The best way to vent my inner turmoil in that moment would have been to sing more Winterreise – but no, I thought, apparently my soulless Winterreise doesn’t convey any emotion so there would be no point in doing that!

While I experienced great emotional contrasts (from tenderness to rage) in the performance and thought I was communicating them, what actually came across to my teacher on this particular run-through was a narrow dramatic range, not enough variety between sections. Also, she thought my physicality could be more relaxed (less shifting back and forth and conducting with my hands) and I should take calmer breaths earlier, rather than gasping right before phrases began. And there were places where I could have rolled my German r’s with more vigor.

My teacher’s technical comments did not surprise me – these were precisely the things I had chosen not to worry about during my uninhibited performance, but I expected I’d still have to go back and work on them. The more confusing thing was that all the inner passion which I assumed must necessarily manifest in my singing just hadn’t come through. This was one of the most fervid moments I remembered having in the voice studio, and I felt I had taken a real risk in laying myself bare like that. For someone who’s usually reserved, these times of exposure don’t come often. How could my experience of performing the piece be so at odds with what my teacher perceived?

ITEMS –
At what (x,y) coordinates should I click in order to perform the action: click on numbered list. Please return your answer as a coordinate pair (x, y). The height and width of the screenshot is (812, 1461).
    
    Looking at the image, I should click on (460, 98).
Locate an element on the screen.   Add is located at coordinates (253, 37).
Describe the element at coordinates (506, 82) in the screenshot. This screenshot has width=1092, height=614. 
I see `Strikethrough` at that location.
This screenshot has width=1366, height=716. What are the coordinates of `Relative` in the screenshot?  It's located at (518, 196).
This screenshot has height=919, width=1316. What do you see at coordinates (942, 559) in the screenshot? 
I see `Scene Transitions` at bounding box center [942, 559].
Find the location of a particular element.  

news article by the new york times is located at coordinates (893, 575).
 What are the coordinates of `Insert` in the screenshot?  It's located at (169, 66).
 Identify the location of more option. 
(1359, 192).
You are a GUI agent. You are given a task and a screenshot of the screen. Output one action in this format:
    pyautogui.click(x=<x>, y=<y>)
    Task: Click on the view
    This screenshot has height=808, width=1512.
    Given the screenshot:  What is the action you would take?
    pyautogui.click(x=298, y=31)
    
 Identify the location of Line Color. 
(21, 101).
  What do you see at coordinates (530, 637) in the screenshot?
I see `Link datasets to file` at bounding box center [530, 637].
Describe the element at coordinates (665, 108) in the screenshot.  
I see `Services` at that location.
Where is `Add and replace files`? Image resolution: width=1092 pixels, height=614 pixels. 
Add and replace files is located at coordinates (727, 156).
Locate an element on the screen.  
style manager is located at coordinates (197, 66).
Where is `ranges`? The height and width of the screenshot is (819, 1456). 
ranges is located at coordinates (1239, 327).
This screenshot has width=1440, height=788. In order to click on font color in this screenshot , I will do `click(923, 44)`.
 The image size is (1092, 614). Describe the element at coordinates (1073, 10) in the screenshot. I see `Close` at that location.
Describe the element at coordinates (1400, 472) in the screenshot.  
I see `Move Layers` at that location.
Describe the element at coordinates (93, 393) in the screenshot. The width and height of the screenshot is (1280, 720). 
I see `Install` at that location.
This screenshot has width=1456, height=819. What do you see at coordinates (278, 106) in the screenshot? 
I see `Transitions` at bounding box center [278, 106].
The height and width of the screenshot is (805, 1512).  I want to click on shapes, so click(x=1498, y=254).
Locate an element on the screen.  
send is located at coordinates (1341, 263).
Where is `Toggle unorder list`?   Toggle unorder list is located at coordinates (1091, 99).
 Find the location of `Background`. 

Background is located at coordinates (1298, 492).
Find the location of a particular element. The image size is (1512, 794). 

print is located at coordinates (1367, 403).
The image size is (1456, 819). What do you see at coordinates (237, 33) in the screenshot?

WRITTEN TASK – Reproduce everything in the Winterreise passage from "My teacher’s technical" down to "my teacher perceived?".

OUTPUT FOR THIS TASK –
My teacher’s technical comments did not surprise me – these were precisely the things I had chosen not to worry about during my uninhibited performance, but I expected I’d still have to go back and work on them. The more confusing thing was that all the inner passion which I assumed must necessarily manifest in my singing just hadn’t come through. This was one of the most fervid moments I remembered having in the voice studio, and I felt I had taken a real risk in laying myself bare like that. For someone who’s usually reserved, these times of exposure don’t come often. How could my experience of performing the piece be so at odds with what my teacher perceived?